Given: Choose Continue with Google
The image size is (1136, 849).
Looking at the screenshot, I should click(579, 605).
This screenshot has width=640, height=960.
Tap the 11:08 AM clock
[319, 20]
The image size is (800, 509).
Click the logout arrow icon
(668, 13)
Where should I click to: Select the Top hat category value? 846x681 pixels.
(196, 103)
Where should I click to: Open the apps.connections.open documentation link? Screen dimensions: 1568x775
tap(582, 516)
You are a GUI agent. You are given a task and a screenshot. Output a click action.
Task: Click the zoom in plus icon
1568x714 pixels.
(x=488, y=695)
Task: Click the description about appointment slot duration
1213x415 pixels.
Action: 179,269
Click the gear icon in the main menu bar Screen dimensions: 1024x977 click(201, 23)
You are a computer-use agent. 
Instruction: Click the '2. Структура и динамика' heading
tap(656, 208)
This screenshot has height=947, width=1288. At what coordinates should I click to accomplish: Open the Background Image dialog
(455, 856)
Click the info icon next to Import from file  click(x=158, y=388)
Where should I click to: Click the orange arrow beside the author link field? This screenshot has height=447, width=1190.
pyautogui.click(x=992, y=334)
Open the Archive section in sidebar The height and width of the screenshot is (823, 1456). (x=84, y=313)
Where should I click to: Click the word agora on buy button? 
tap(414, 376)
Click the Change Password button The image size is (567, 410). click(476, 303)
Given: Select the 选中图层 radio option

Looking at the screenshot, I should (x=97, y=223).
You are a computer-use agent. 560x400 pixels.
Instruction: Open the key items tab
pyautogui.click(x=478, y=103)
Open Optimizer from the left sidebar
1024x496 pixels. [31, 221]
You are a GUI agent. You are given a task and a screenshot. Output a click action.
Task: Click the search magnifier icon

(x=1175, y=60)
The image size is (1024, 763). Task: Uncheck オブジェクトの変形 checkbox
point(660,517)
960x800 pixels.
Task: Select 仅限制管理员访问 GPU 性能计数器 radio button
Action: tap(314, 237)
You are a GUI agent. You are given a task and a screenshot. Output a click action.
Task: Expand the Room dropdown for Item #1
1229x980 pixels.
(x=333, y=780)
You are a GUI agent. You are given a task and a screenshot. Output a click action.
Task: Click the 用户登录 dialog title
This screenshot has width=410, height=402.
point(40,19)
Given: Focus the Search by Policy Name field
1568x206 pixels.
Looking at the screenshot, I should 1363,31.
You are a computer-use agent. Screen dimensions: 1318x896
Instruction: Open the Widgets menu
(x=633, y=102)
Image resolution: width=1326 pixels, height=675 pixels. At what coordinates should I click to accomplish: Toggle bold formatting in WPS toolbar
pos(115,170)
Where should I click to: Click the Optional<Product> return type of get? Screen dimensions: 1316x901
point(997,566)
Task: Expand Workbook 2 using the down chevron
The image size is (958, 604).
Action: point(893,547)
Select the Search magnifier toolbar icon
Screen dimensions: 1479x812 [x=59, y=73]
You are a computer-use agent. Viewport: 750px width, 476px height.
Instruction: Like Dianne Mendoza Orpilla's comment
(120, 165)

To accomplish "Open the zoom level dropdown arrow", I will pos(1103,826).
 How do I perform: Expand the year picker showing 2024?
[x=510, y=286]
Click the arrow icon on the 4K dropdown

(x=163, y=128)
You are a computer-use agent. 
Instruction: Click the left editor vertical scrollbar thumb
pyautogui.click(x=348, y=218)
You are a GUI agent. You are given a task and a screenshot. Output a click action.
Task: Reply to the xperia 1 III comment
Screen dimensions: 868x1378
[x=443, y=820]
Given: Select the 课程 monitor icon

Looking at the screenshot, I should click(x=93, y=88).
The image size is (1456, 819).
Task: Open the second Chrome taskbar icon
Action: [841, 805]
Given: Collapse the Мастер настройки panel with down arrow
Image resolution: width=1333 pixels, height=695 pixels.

◆ ◆ ◆ ◆ ◆

From the listing above, copy every line that contains the word "button", matching case exactly.

Where should I click to: Click the word agora on buy button? 
Click the Change Password button The image size is (567, 410). click(476, 303)
Task: Select 仅限制管理员访问 GPU 性能计数器 radio button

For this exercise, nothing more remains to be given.